Explorer, soldier, statesman, writer, key to the English Renaissance—Sir Walter Ralegh fashioned his life as a work of art.
Exposing the tensions and contradictions of Renaissance England, Stephen Greenblatt presents Sir Walter Ralegh as a symbol of his age. The interplay between life and art animated both his actions and his writing, and his dramatic life was his masterpiece. From the grim Tower of London to the swamps of Guiana, from the aging Queen Elizabeth’s court back to the Tower, Ralegh’s turbulent career reached its climax with his 1592 disgrace, which culminated in his 1603 conviction for treason and, ultimately, his execution. Blending historical, literary, and psychological insight, Greenblatt brings vivid detail and acute understanding to his twining of Ralegh’s life and work.

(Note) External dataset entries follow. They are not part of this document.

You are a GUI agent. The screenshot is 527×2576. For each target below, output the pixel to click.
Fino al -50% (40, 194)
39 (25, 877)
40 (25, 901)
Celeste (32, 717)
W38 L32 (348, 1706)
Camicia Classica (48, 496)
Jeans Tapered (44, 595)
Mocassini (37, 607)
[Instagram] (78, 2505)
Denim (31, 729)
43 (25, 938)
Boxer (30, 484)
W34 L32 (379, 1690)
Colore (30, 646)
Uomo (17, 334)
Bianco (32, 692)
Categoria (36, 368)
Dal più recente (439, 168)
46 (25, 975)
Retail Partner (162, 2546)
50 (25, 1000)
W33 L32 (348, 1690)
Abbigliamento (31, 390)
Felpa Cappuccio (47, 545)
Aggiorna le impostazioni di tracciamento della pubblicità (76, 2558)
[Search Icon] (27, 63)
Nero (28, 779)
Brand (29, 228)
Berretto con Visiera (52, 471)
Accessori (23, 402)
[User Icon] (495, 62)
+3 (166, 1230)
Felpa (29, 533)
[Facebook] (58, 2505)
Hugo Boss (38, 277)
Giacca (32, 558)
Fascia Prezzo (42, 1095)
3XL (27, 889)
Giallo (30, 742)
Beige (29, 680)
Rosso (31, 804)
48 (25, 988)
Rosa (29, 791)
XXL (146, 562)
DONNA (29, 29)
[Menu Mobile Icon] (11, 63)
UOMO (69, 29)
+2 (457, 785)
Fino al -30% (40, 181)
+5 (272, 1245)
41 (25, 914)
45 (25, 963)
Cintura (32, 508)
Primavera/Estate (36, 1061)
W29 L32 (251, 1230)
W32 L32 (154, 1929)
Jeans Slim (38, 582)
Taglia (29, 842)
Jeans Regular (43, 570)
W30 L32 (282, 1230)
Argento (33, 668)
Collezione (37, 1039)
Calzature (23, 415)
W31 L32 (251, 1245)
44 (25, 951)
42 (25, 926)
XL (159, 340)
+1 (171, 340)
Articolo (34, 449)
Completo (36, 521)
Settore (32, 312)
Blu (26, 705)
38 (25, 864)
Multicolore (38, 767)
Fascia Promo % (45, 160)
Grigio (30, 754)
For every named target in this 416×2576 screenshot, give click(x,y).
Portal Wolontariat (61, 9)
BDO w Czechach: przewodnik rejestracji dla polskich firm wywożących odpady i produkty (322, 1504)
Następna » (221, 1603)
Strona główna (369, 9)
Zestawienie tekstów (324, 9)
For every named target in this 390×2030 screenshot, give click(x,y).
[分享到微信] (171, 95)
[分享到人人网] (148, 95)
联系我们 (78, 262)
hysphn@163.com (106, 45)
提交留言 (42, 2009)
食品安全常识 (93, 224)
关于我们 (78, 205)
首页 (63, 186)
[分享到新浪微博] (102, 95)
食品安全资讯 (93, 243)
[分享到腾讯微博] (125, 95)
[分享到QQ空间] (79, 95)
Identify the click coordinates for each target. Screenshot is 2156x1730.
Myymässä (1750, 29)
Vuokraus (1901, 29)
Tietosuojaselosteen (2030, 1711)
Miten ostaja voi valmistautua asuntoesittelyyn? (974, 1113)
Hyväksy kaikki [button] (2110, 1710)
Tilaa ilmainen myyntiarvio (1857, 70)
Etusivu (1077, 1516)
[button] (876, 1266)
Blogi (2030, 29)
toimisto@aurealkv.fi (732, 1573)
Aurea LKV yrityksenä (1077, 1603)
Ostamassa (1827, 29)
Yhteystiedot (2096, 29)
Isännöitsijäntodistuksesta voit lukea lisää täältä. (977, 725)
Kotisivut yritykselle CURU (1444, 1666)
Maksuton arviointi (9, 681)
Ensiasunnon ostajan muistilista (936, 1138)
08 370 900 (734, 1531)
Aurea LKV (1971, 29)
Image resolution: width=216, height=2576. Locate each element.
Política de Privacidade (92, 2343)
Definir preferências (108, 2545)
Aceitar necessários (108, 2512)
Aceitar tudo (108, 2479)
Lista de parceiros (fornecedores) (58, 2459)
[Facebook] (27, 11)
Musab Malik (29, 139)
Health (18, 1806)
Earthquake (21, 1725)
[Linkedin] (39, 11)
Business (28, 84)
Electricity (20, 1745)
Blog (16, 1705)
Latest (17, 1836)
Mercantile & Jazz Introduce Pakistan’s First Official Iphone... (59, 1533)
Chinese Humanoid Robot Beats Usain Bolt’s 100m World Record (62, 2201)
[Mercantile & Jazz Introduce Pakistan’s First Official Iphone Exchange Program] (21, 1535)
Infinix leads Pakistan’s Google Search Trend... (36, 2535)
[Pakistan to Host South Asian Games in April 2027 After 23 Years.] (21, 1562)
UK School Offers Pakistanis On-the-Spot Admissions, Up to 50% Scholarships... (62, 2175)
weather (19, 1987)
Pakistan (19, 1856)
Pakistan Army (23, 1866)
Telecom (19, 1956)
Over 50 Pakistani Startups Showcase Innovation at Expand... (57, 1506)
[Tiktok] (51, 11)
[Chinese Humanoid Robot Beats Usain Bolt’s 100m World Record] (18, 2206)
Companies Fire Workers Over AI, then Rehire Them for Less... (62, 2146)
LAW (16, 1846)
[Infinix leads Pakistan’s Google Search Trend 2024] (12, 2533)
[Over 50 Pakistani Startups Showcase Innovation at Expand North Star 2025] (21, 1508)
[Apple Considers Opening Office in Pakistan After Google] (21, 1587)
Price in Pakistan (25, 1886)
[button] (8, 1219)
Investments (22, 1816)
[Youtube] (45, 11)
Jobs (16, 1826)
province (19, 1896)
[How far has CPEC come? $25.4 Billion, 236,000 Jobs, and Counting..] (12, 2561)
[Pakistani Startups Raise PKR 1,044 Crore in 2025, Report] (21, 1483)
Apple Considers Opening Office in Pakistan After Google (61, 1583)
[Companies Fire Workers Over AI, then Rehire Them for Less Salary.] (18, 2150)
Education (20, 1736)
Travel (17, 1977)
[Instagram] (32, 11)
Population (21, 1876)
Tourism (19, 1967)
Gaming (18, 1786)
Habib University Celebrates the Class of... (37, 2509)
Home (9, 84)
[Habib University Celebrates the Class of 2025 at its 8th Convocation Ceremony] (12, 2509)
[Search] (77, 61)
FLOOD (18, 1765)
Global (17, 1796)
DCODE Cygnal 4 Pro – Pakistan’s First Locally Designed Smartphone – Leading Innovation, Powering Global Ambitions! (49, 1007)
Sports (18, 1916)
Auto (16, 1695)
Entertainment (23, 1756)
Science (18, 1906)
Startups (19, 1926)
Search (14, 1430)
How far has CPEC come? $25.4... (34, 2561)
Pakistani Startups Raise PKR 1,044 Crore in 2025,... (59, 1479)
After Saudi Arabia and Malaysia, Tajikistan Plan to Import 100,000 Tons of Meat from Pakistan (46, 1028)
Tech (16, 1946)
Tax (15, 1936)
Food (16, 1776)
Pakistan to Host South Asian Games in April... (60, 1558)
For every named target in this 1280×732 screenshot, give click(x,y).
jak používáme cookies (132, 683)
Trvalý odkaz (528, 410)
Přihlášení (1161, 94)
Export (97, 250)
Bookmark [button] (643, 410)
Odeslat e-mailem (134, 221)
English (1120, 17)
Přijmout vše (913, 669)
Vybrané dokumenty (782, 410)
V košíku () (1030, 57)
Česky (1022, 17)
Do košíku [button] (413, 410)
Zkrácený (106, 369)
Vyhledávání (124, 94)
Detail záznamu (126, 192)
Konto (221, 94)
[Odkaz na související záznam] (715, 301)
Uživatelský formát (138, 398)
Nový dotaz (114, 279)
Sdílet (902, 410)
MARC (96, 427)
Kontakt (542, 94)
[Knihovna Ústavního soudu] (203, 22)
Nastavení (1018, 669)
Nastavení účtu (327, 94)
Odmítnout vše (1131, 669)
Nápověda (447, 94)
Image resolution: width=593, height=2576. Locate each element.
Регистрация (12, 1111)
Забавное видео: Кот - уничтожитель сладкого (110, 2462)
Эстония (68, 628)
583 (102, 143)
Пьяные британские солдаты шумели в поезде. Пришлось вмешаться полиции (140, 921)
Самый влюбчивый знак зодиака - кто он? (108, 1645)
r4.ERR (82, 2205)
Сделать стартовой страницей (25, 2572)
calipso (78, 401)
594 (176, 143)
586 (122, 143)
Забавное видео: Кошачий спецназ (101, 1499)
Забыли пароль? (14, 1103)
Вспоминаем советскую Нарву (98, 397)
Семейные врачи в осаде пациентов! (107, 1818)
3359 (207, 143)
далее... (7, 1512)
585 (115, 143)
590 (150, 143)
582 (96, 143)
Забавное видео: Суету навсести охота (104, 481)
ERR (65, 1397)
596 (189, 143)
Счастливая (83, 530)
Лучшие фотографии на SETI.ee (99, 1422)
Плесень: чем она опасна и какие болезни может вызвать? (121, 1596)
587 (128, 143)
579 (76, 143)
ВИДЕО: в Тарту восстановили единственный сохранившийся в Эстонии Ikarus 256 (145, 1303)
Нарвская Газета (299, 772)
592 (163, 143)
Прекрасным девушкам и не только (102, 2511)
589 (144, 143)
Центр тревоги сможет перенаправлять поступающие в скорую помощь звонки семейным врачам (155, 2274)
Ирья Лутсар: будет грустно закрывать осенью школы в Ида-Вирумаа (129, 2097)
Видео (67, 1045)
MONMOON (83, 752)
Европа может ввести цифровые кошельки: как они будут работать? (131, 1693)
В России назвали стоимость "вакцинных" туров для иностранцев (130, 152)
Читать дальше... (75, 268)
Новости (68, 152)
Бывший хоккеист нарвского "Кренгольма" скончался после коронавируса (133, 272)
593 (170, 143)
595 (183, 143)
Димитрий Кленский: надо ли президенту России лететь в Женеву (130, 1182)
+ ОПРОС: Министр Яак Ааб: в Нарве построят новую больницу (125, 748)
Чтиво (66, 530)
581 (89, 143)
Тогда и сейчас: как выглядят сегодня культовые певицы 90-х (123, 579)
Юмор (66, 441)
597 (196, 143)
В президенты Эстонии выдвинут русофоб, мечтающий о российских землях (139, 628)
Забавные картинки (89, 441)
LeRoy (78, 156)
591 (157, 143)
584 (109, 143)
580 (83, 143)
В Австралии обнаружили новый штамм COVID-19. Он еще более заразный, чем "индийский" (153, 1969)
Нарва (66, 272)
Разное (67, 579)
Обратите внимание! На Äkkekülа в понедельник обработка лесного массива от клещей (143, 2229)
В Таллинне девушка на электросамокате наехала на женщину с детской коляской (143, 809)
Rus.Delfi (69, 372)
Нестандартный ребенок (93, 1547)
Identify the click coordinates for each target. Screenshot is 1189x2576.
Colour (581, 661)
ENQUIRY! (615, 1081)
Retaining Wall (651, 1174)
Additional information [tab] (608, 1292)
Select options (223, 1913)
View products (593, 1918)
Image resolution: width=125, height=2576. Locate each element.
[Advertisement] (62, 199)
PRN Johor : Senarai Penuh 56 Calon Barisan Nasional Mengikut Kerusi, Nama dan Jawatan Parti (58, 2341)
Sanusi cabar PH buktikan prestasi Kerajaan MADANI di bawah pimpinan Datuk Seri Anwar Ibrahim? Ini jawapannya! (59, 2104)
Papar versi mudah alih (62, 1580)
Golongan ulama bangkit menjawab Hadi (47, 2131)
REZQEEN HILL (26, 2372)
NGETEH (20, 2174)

In Sir Walter Ralegh, written early in his scholarly career, Greenblatt sows the seeds of his most influential critical ideas—“self-fashioning” in the Renaissance and “the new historicism” as avenue of literary insight. In a revealing new introduction, he offers a glimpse of the personal intellectual journey that would lead him to such masterworks as Marvellous Possessions, Hamlet in Purgatory, Will in the World, The Swerve, and, most recently, Dark Renaissance—in which the character of Sir Walter Ralegh stages a memorable reappearance in the life of Christopher Marlowe.